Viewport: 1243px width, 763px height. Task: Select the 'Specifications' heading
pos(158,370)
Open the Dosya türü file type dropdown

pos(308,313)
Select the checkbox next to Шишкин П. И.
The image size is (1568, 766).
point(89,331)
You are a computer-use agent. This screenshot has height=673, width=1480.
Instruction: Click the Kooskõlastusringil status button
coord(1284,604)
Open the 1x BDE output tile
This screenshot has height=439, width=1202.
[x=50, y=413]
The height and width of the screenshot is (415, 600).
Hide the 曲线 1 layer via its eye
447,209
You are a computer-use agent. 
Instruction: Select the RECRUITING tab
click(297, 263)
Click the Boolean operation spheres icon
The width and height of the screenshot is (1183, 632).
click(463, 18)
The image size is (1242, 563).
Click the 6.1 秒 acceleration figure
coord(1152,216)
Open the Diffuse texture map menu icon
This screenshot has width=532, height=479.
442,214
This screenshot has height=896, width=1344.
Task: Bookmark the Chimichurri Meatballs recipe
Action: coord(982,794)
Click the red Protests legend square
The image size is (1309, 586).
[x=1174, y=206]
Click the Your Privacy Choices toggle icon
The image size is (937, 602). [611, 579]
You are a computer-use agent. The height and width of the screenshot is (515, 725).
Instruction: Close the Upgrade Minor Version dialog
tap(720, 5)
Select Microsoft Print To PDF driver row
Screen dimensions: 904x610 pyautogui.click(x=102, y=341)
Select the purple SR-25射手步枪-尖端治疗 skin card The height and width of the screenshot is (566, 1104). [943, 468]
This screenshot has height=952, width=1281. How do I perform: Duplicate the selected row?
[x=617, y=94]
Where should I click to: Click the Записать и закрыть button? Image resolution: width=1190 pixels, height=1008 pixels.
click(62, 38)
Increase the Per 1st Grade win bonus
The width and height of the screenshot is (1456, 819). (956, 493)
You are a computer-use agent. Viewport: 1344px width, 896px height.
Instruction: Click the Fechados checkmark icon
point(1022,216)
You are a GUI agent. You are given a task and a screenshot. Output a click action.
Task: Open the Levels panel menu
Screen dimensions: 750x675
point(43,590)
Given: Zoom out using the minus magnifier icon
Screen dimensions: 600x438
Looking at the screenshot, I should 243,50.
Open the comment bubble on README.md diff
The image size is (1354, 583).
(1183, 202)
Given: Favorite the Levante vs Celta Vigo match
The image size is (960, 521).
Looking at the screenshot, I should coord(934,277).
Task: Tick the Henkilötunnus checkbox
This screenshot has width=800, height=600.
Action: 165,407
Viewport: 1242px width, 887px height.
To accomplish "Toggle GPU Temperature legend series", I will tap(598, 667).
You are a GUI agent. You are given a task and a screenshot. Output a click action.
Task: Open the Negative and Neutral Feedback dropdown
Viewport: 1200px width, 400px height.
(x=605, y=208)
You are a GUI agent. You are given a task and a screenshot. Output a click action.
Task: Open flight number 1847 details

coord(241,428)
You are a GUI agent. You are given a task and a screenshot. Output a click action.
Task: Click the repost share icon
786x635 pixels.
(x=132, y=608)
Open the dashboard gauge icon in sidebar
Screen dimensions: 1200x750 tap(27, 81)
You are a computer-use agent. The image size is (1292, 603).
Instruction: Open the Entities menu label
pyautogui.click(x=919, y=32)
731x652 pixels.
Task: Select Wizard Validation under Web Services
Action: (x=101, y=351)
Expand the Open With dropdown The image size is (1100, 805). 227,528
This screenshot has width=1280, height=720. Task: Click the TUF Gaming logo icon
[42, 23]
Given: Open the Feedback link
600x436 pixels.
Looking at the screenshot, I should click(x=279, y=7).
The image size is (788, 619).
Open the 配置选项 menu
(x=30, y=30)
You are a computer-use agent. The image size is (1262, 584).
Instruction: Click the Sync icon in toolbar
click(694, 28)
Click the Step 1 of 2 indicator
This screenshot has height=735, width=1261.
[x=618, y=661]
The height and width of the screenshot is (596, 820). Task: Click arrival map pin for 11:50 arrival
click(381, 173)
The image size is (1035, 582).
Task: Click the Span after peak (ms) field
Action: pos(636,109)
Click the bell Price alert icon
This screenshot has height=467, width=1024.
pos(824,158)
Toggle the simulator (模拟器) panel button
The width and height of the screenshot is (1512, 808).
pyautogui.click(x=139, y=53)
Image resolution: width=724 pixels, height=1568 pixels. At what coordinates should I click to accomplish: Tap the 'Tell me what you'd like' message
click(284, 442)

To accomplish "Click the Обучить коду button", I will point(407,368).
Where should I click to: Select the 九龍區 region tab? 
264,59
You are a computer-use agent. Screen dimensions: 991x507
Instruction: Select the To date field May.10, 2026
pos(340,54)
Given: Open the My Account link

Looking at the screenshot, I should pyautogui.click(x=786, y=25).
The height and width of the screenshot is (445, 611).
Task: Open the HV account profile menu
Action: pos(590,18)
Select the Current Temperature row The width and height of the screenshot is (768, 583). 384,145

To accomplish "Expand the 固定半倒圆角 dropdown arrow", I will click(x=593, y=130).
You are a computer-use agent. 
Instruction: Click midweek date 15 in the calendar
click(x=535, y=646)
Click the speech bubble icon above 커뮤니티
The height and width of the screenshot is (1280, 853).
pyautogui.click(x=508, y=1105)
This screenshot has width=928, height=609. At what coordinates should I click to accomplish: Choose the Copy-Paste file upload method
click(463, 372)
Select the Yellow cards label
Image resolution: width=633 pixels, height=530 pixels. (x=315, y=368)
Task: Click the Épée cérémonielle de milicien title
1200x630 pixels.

◆ **Exercise prompt**: With nothing left out, copy every record exactly.

◆ **Task answer**:
Viewport: 1243px width, 763px height. Task: Select the 'Specifications' heading
pos(158,370)
Open the Dosya türü file type dropdown

pos(308,313)
Select the checkbox next to Шишкин П. И.
The image size is (1568, 766).
point(89,331)
You are a computer-use agent. This screenshot has height=673, width=1480.
Instruction: Click the Kooskõlastusringil status button
coord(1284,604)
Open the 1x BDE output tile
This screenshot has height=439, width=1202.
[x=50, y=413]
The height and width of the screenshot is (415, 600).
Hide the 曲线 1 layer via its eye
447,209
You are a computer-use agent. 
Instruction: Select the RECRUITING tab
click(297, 263)
Click the Boolean operation spheres icon
The width and height of the screenshot is (1183, 632).
click(463, 18)
The image size is (1242, 563).
Click the 6.1 秒 acceleration figure
coord(1152,216)
Open the Diffuse texture map menu icon
This screenshot has width=532, height=479.
442,214
This screenshot has height=896, width=1344.
Task: Bookmark the Chimichurri Meatballs recipe
Action: coord(982,794)
Click the red Protests legend square
The image size is (1309, 586).
[x=1174, y=206]
Click the Your Privacy Choices toggle icon
The image size is (937, 602). [611, 579]
You are a computer-use agent. The height and width of the screenshot is (515, 725).
Instruction: Close the Upgrade Minor Version dialog
tap(720, 5)
Select Microsoft Print To PDF driver row
Screen dimensions: 904x610 pyautogui.click(x=102, y=341)
Select the purple SR-25射手步枪-尖端治疗 skin card The height and width of the screenshot is (566, 1104). [943, 468]
This screenshot has height=952, width=1281. How do I perform: Duplicate the selected row?
[x=617, y=94]
Where should I click to: Click the Записать и закрыть button? Image resolution: width=1190 pixels, height=1008 pixels.
click(62, 38)
Increase the Per 1st Grade win bonus
The width and height of the screenshot is (1456, 819). (956, 493)
You are a computer-use agent. Viewport: 1344px width, 896px height.
Instruction: Click the Fechados checkmark icon
point(1022,216)
You are a GUI agent. You are given a task and a screenshot. Output a click action.
Task: Open the Levels panel menu
Screen dimensions: 750x675
point(43,590)
Given: Zoom out using the minus magnifier icon
Screen dimensions: 600x438
Looking at the screenshot, I should 243,50.
Open the comment bubble on README.md diff
The image size is (1354, 583).
(1183, 202)
Given: Favorite the Levante vs Celta Vigo match
The image size is (960, 521).
Looking at the screenshot, I should coord(934,277).
Task: Tick the Henkilötunnus checkbox
This screenshot has width=800, height=600.
Action: 165,407
Viewport: 1242px width, 887px height.
To accomplish "Toggle GPU Temperature legend series", I will tap(598, 667).
You are a GUI agent. You are given a task and a screenshot. Output a click action.
Task: Open the Negative and Neutral Feedback dropdown
Viewport: 1200px width, 400px height.
(x=605, y=208)
You are a GUI agent. You are given a task and a screenshot. Output a click action.
Task: Open flight number 1847 details

coord(241,428)
You are a GUI agent. You are given a task and a screenshot. Output a click action.
Task: Click the repost share icon
786x635 pixels.
(x=132, y=608)
Open the dashboard gauge icon in sidebar
Screen dimensions: 1200x750 tap(27, 81)
You are a computer-use agent. The image size is (1292, 603).
Instruction: Open the Entities menu label
pyautogui.click(x=919, y=32)
731x652 pixels.
Task: Select Wizard Validation under Web Services
Action: (x=101, y=351)
Expand the Open With dropdown The image size is (1100, 805). 227,528
This screenshot has width=1280, height=720. Task: Click the TUF Gaming logo icon
[42, 23]
Given: Open the Feedback link
600x436 pixels.
Looking at the screenshot, I should click(x=279, y=7).
The image size is (788, 619).
Open the 配置选项 menu
(x=30, y=30)
You are a computer-use agent. The image size is (1262, 584).
Instruction: Click the Sync icon in toolbar
click(694, 28)
Click the Step 1 of 2 indicator
This screenshot has height=735, width=1261.
[x=618, y=661]
The height and width of the screenshot is (596, 820). Task: Click arrival map pin for 11:50 arrival
click(381, 173)
The image size is (1035, 582).
Task: Click the Span after peak (ms) field
Action: pos(636,109)
Click the bell Price alert icon
This screenshot has height=467, width=1024.
pos(824,158)
Toggle the simulator (模拟器) panel button
The width and height of the screenshot is (1512, 808).
pyautogui.click(x=139, y=53)
Image resolution: width=724 pixels, height=1568 pixels. At what coordinates should I click to accomplish: Tap the 'Tell me what you'd like' message
click(284, 442)

To accomplish "Click the Обучить коду button", I will point(407,368).
Where should I click to: Select the 九龍區 region tab? 
264,59
You are a computer-use agent. Screen dimensions: 991x507
Instruction: Select the To date field May.10, 2026
pos(340,54)
Given: Open the My Account link

Looking at the screenshot, I should pyautogui.click(x=786, y=25).
The height and width of the screenshot is (445, 611).
Task: Open the HV account profile menu
Action: pos(590,18)
Select the Current Temperature row The width and height of the screenshot is (768, 583). 384,145

To accomplish "Expand the 固定半倒圆角 dropdown arrow", I will click(x=593, y=130).
You are a computer-use agent. 
Instruction: Click midweek date 15 in the calendar
click(x=535, y=646)
Click the speech bubble icon above 커뮤니티
The height and width of the screenshot is (1280, 853).
pyautogui.click(x=508, y=1105)
This screenshot has width=928, height=609. At what coordinates should I click to accomplish: Choose the Copy-Paste file upload method
click(463, 372)
Select the Yellow cards label
Image resolution: width=633 pixels, height=530 pixels. (x=315, y=368)
Task: Click the Épée cérémonielle de milicien title
1200x630 pixels.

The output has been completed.